◆ **Work instruction**: Based on the entries below, how many lines contain the word "agent"? Respond with only the number.

◆ **Material shown**:

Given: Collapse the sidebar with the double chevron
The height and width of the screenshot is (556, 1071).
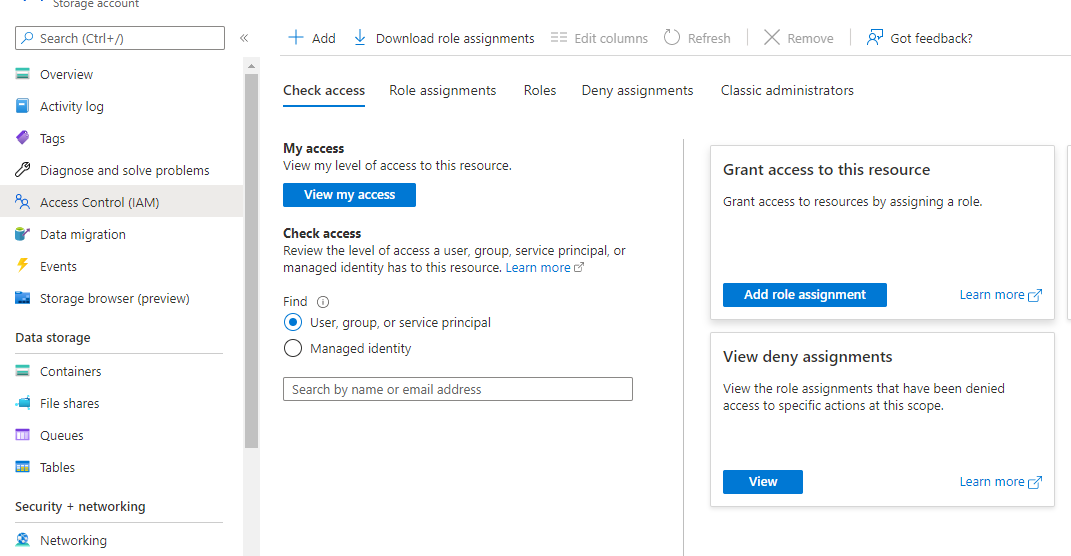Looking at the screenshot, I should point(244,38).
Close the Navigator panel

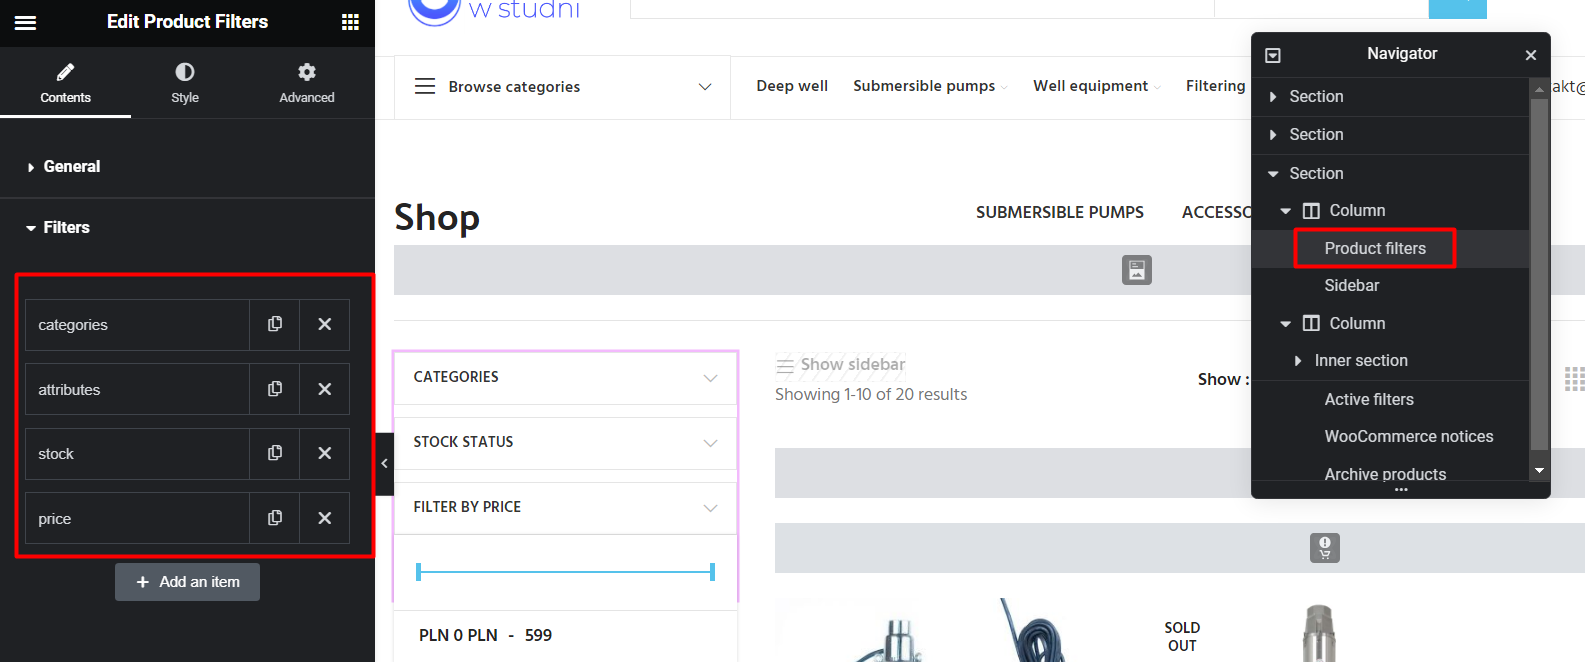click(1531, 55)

* * *

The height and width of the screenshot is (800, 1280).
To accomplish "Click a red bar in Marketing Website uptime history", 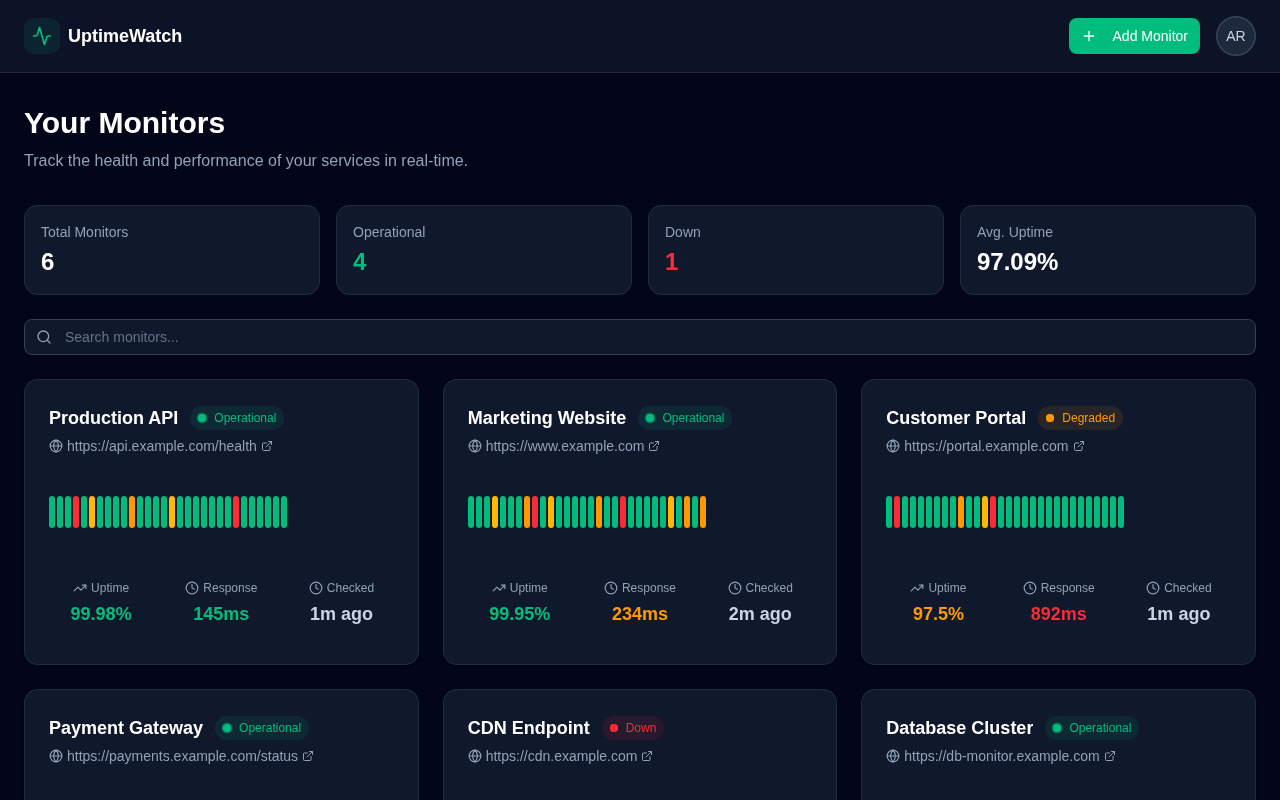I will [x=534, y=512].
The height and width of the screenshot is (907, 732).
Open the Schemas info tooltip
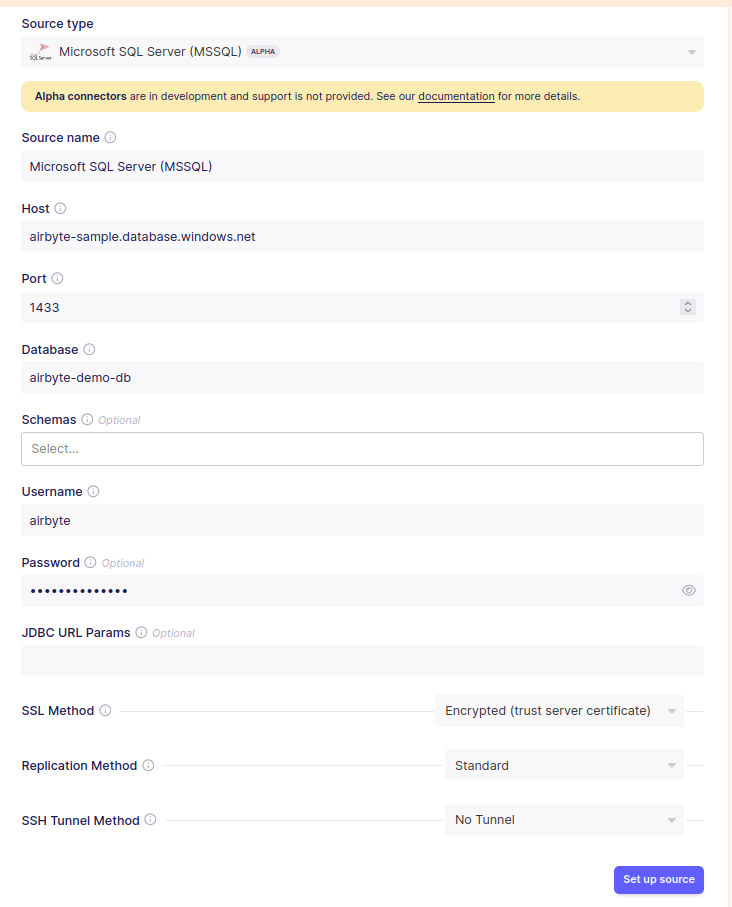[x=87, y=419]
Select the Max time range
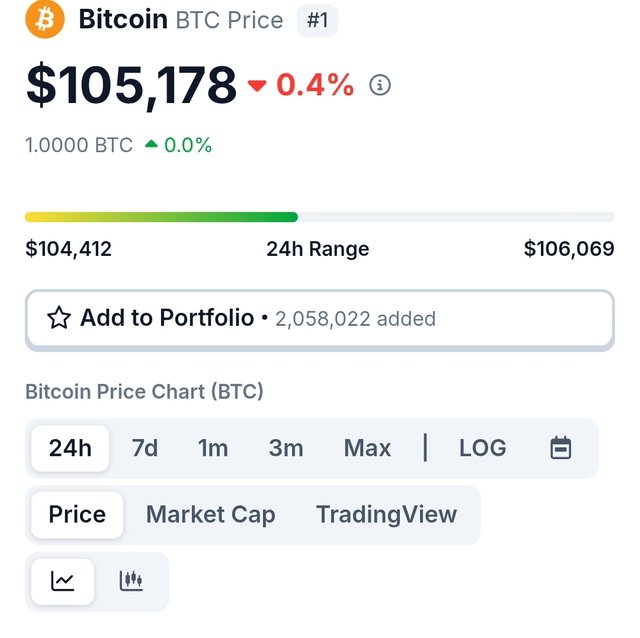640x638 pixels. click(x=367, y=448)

==

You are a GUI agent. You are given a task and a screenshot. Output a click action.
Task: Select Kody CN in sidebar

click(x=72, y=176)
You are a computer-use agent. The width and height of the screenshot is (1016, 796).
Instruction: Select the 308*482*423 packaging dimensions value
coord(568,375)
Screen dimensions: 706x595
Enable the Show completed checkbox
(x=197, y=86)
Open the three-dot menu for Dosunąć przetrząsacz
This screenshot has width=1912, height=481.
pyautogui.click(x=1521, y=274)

◆ **Exercise result**: 2